Common Noise by Random Measures: Constructing Mean-Field Equilibria for Competitive Investment and Hedging

TL;DR

This paper constructs and analyzes Nash-equilibria in mean-field portfolio games with common noise modeled by random measures, providing existence, uniqueness, and explicit construction methods for the equilibria.

Contribution

It introduces a novel framework for mean-field portfolio games with common noise via jump processes, proving existence and uniqueness of equilibria without small interaction assumptions.

Findings

Existence and uniqueness of solutions to McKean-Vlasov BSDEs with jumps.

Equilibrium strategies can be derived from single-agent optimization problems.
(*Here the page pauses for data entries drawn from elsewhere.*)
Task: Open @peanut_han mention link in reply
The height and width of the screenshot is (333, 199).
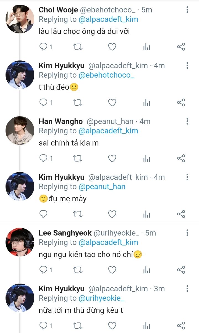Action: click(x=102, y=187)
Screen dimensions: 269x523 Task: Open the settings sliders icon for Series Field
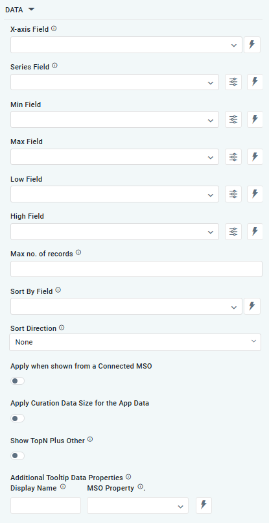pos(233,82)
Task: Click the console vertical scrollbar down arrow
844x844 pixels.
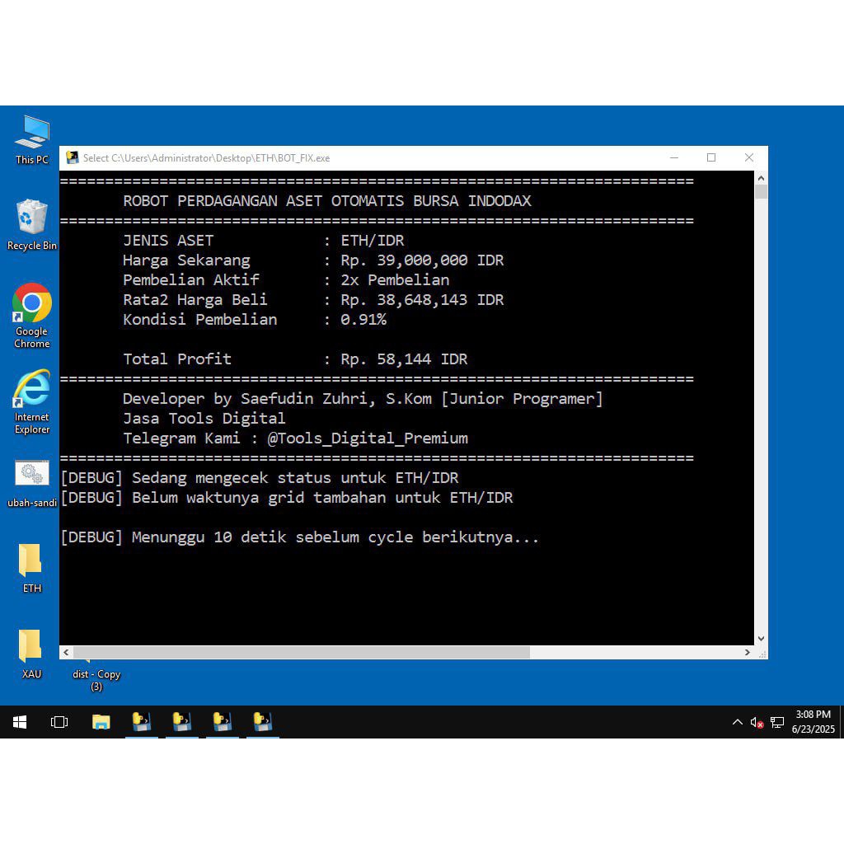Action: pyautogui.click(x=761, y=639)
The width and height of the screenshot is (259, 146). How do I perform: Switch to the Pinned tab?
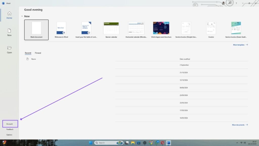point(38,53)
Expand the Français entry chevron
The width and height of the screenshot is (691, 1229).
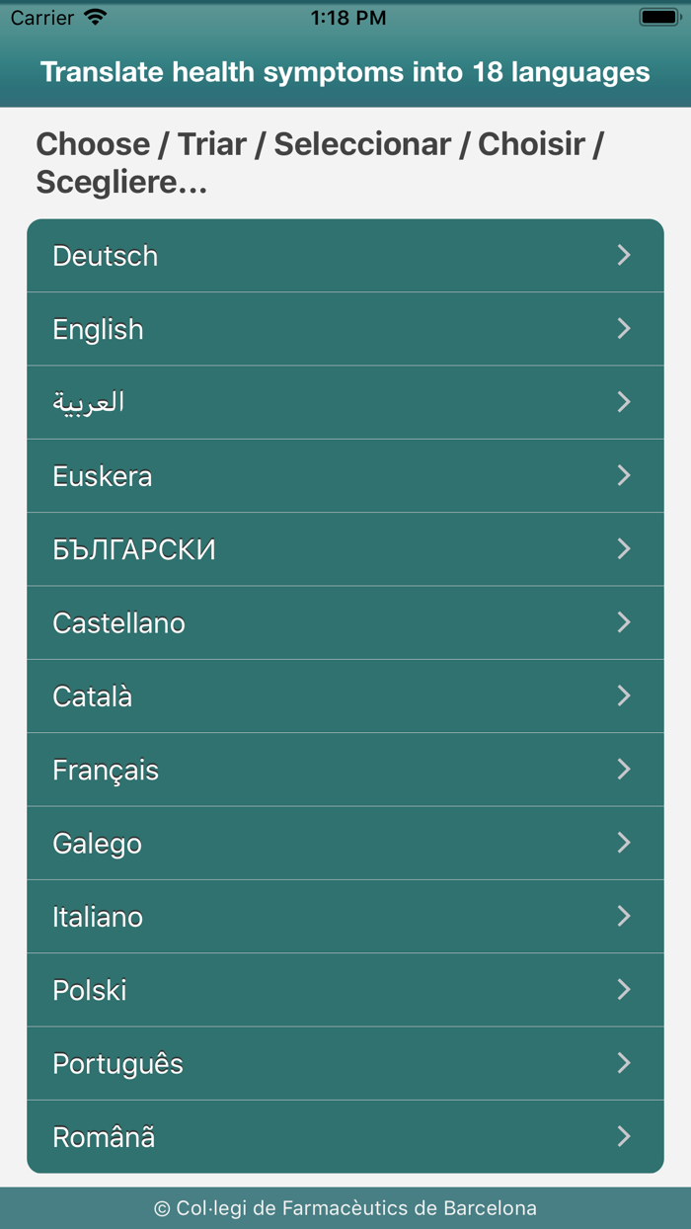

A limiting quadratic hedging game emerges as risk aversion vanishes.

Abstract

We construct Nash-equilibria in mean-field portfolio games of optimal investment and hedging under relative performance concerns with exponential (CARA) utility preferences. Common noise dynamics are modeled by integer-valued random measures, for instance Poisson random measures, in addition to Brownian motions. Agents differ in individual risk aversions, competition weights, and initial capital endowments, while their contingent claim liabilities depend on both common and idiosyncratic risk factors. Mean-field equilibria are characterized by solutions to McKean-Vlasov backward stochastic differential equations with jumps, for which we prove existence and uniqueness of solutions, without assuming mean field interaction to be small. Moreover, we show how the equilibrium can be constructed from the optimal strategy of a single-agent optimization problem (without mean-field interaction) via an appropriate projection. Using successive changes of measure, our derivation provides a decomposition of the equilibrium strategy into three components with clear interpretations. Finally, we show how a limiting mean-field game of quadratic (instead of utility-based) hedging with relative performance concerns arises for vanishing risk aversion.